対人コミュニケーションによって精神力を消耗する人と、回復する人。もう少しわかりやすく、ゲーム的にMPという表現を使っていきたいが、要するに人と会話したり遊んだりすることでMPが減少する人もいれば、増加する人もいるという話だ。
まぁ実際には植物の呼吸と光合成における酸素と二酸化炭素の関係のように、どちらも発生している人が大半だと思うけれど、MPが変化する大きな方向性について、ここでは便宜的に増加と減少のニパターンに限って考えていきたい。

 

より人格的な傾向に強引に当てはめるなら、回復するタイプの人間が「陽キャ」、消耗するタイプの人間が「陰キャ」ということになるだろう。
気軽に友人と会って遊ぶことすら躊躇せざるを得ない世の中においては、従来の頻度と密度でコミュニケーションを行うことができなくなっている人がほとんどであり、その影響がMPの変化傾向によって異なって表れているように思われる。
いわゆる「陽キャ」は人と会えなず孤独で過ごすことに耐え難い苦痛を覚えるし、いわゆる「陰キャ」は余計なストレスが減って快適な時間が増えるのだ。
……書いておきながら否定したくなってくるくらい、これはあまりにも偏見に満ちた考え方なので、冗談半分の戯言でしかないのだけれど、ともかく一部の人に焦点を絞ってみるなら、当たらずとも遠からずな現象だと思っている。

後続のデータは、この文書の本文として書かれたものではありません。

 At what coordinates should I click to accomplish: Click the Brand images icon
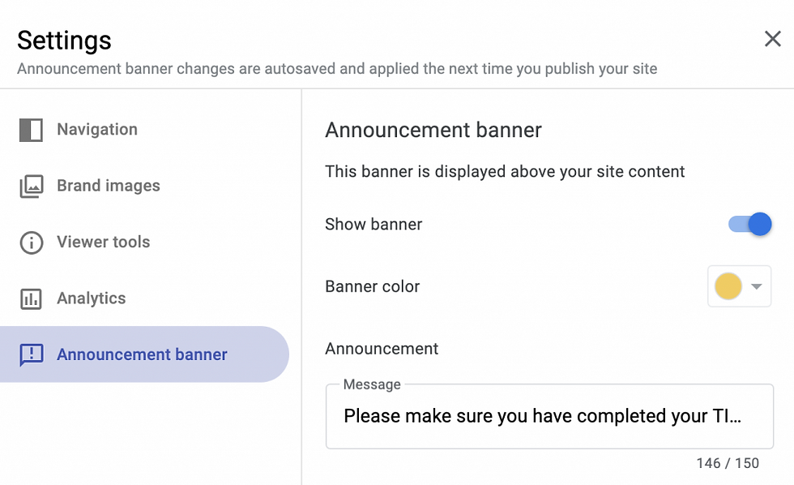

私は当然のことながら「陰キャ」側の人間であるから、こういうご時世になって人と機会が減り、基本的には気楽になった。
以前の生活と比べたらストレスが少なすぎて、精神面の安定感が段違いと言ってもいい。
毎日、誰かと会話をしたり連絡を取り合ったりしていないと耐えられない、なんていうタイプの人間とは、ちょっと相性が悪いかもしれない。

出社して、様々な人と一日中コミュニケーションを取り、常に周囲に気を遣いながら仕事が終わるまで我慢する。心身ともにボロボロの状態で帰路につき、ようやく落ち着く空間に戻れたと思ったら眠気に抗えず自由時間を失うことになっていた頃の私は、明らかにMPが欠乏していた。
土日というオアシスで徐々に回復を試みても、平日になれば週の前半には空っぽになり、残りは心を削って凌ぐしかなかった。
仕事終わりに飲みに行くなんて信じられない行動だったし、一人きりの何にも束縛されない時間を作ることでしかMPの漏出を止めることはできなかったのだ。
あの頃と比べたら、今はほとんど常に回復しっぱなしと捉えても問題ないくらい、MPに余裕がある。余裕がありすぎて、溢れてしまうほどだ。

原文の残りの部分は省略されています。